Covering similar territory to the above, but in a more fantastical, effects-laden Alice In Wonderland fashion, The Lovely Bones has been rated a 12A.

And it’s no surprise that the certificate should sit uncomfortably.

You wouldn’t want anybody under 12 watching, hence the BBFC’s defensive judgement unusually runs to some 850 words – roughly the length of this entire column.

A more serious problem for The Lord of the Rings’ director Peter Jackson is that The Lovely Bones is caught between two stools of warning youngsters and entertaining adults with unimaginable horror.

Adapted from the Alice Sebold novel by the director and his regular co-writers, Fran Walsh and Philippa Boyens, we quickly learn that a 14-year-old girl called Susie Salmon has been murdered (in what turns out to be a most unbelievable place).

Stuck in a dream-like afterlife, Susie narrates her own story, tries to help her father, makes friends with another murder victim and generally offers a serious warning about life’s dangers.

But, even though Oscar-nominated Atonement star Saoirse Ronan looks the part as Susie, she’s unlikely to generate much of an emotional reaction from viewers.

Best supporting actor Oscar nominee Stanley Tucci excels in his scarcely-recognisable guise as George Harvey, but the parental roles played by Rachel Weisz and Mark Wahlberg are woefully ill-developed.

At its best, The Lovely Bones will have you gripping your chair arms, especially when Susie’s sister, Lindsey (Rose McIver) finds herself at the heart of a great dilemma. Too often, though, it feels like another unwanted M Night Shyamalan movie, with Wahlberg again looking stunned, as if he still can’t believe he starred in The Happening.

Bearing in mind that this is only Jackson’s second movie since he followed up his multi-Oscar winning Tolkien trilogy with the rather pointless (and seriously overlong) King Kong remake, The Lovely Bones is, on balance, a disappointment.

The Last Station * * * *
Cert 15, 112 mins

Both Helen Mirren and Christopher Plummer have been Oscar-nominated for their roles in this film, charting the last few months in the life of Russian author Leo Tolstoy.

Of the two I reckon Mirren has the edge, though it’s great to see such a resurgence in Plummer’s career – at 80 he’s recently starred in The Imaginarium Of Doctor Parnassus and leant his voice to Up and 9.

He plays the War And Peace author, who, in the early 20th century, was at least as famous as, say, Michael Jackson. Photographers camped outside his house and the newspapers gossiped about his every move.

His ardent followers, led by Vladimir Chertkov (Paul Giamatti), start the Tolstoyan movement advocating passive resistance. Chertkov is keen for Tolstoy to leave all his wealth to the people, a plan not met with approval by his wife Sofya (Mirren), the Countess who has borne him 13 children.

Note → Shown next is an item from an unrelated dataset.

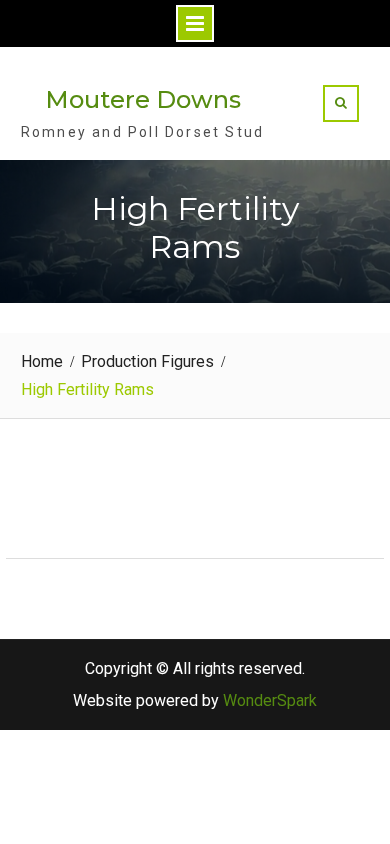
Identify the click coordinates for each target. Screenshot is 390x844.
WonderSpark (270, 700)
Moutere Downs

Caught in the middle of this unseemly war is his new private secretary Valentin Bulgakov (James McAvoy). He’s appointed by Chertkov and told to spy on Sofya and report back.

One of the conditions of the job is that Valentin should live at the Tolstoyan commune and remain celibate, but that goes out the window when he meets Masha (Kerry Condon).

Their blossoming love affair plays out against that of the Tolstoys, married for almost 50 years.

They frequently argue – “You all think he’s Christ, don’t you! He thinks he’s Christ! This is unbearable,” shouts the irascible Countess – but the depth of their feelings is touching, especially when Tolstoy catches pneumonia on his travels and lies dying in a railway station.

Always watchable, The Last Station benefits from a witty script and excellent performances from its mostly British cast, including Anne-Marie Duff (McAvoy’s real-life wife) as Tolstoy’s daughter and John Sessions as his doctor.

Burlesque Undressed * * *
Cert 15, 88 mins

Essentially artistic stripping, burlesque has been enjoying a revival.

Home Counties girl Immodesty Blaize – real name Kelly Fletcher – mixes footage from the archives and her seductively elegant Tease stage show with interviews in this interesting documentary.

Immodesty gives us a history of burlesque as we learn how the gas man gave her her stage name and how painful it is to wear the ‘skull crusher’ of an exotic feathered headdress.

Immodesty is visiting Birmingham’s Electric Cinema in person for its sold-out Wednesday screening.